Sustainability, or environmental, social and governance (ESG) considerations are an integral part of the investment decision making process at Milford, just as they are for most asset management firms. There are however different approaches to measuring ESG considerations. At Milford we believe in undertaking our own fundamental analysis of each company within our investment portfolios. A common alternative globally is to use ESG ratings compiled by an external rating agency.  

Sustainability Made Simple

A company’s ESG rating is typically calculated as a weighted average of different scores across various ESG factors. The benefit of this approach is that it provides a high-level indication of a company’s ESG credentials. This simplicity allows companies to be easily compared and analysed for suitability in ESG funds or indices. The score can also be used in conjunction with alternative ESG approaches to form a more detailed analysis.  

Despite this simplicity, there are numerous drawbacks to using an ESG rating.  

Devil in the Detail

A key disadvantage of a ratings-based approach to assessing sustainability is the lack of consistency across the various rating agencies, such as MSCI, S&P Global and Sustainalytics. Each agency uses different methodologies and weightings for the numerous ESG factors employed which can lead to vastly different scores for the same company.  

Research indicates a clear lack of correlation between ESG ratings. A recent MIT research paper noted that the correlation of ESG scores among six key rating agencies was on average 0.61 (1.00 representing a perfect correlation and 0 no correlation). This compares to the correlation between credit rating agencies scores of 0.99.  

Source: Corporate Citizenship

Most ESG scores also include a sector neutrality aspect which means that companies are scored across all factors, diluting those more important to an individual company. This means companies with significant environmental or social impacts, such as fossil fuels, can generate a good overall score due to strong performance across a range of other factors.  

Rubbish In, Rubbish Out

Another criticism of rating agencies is one that can be aimed at all ESG analysis, and that is the constraints of the data available. For the most part, the agencies collect the information via company reports and surveys. It is vast amount of data that takes time to collate and is easy to manipulate.  

In addition, rating agencies can only measure the data available, hence a large company that provides a lot of ESG information can be rated more highly than a small company with better ESG credentials but less comprehensive reporting. Some small companies are missed completely. This drives a clear bias towards large firms who have the resources to deploy into the development and reporting of ESG policy and disclosure, despite not necessarily making a positive impact on the environment or society.  

Art not Science?

Sustainability considerations are often as qualitative as they are quantitative, and ESG analysis requires a level of interpretation, context and subjectivity. Key questions we consider are: 

  • How do we rate the different factors to reflect what is important? 
  • How do we balance an outstanding performance in one area of ESG when it is offset by an average score across other factors?  
  • Is it ok to be the best ESG performer in a high impact industry or should the score reflect the absolute impact, regardless of relative performance? 

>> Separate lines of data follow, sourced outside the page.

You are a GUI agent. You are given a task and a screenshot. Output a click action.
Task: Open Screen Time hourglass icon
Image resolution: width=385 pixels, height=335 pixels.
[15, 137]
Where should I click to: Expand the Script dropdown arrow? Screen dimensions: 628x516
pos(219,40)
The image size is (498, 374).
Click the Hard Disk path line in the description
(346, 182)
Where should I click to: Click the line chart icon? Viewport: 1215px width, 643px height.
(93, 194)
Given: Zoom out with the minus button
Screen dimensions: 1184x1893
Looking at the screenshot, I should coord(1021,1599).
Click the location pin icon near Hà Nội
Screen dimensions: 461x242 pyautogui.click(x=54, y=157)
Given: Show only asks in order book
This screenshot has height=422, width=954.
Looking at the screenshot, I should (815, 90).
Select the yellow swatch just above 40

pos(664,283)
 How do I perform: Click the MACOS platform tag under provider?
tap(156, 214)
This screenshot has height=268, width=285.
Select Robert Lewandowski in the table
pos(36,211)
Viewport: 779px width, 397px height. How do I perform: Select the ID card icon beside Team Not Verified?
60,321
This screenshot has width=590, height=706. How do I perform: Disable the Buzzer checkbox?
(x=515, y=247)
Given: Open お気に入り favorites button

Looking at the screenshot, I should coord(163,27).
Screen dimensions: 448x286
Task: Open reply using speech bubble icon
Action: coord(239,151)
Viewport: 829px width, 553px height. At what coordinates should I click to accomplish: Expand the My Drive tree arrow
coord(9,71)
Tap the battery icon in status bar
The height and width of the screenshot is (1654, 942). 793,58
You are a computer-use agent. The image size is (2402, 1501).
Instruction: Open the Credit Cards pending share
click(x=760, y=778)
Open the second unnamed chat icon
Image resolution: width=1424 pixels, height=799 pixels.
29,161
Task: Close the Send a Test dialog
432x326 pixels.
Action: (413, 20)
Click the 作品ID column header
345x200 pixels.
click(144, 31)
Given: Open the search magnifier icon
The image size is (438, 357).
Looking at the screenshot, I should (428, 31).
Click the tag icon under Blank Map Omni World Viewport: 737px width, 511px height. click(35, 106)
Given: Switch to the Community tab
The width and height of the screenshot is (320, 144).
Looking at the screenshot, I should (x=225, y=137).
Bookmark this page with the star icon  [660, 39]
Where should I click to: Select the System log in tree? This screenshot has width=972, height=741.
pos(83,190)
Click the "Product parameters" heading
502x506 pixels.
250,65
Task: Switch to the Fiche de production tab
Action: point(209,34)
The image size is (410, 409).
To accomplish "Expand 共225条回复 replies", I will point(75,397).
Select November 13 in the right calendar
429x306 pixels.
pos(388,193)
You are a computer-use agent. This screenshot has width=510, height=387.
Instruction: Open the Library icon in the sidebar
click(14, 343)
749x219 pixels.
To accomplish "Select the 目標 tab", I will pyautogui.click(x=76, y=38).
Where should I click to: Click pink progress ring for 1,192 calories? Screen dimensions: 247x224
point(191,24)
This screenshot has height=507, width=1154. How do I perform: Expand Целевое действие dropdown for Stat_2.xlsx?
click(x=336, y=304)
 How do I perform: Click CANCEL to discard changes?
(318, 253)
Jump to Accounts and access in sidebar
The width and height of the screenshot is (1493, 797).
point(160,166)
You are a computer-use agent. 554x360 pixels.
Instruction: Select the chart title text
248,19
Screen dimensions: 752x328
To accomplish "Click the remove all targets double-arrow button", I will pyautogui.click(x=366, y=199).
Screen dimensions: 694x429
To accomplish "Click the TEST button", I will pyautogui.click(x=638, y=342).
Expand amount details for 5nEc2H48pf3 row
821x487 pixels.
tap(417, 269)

While there is often no clear answer, we try to focus on what is important. This, in our view, is a company’s sustainability intentions across the biggest issues they are facing, and their delivery against those intentions. A strong governance structure, well-designed remuneration to focus attention on the key outcomes and care of its people are also vital for a good company.  

Health Warning

For investors trying to understand a company’s sustainability credentials, we think looking at an external ESG score alone is broadly ineffective and potentially misleading.  

When Tesla was removed from the S&P 500 ESG Index earlier this month following a downgrade of its ESG score, Elon Musk tweeted “ESG is a scam”.  

ESG is not a scam, but the black box nature of ESG ratings with ambiguous methodologies, lack of consistency and a large level of subjective interpretation mean ESG scores should, as a minimum, be used in conjunction with further company level analysis to fully understand each company’s sustainability performance.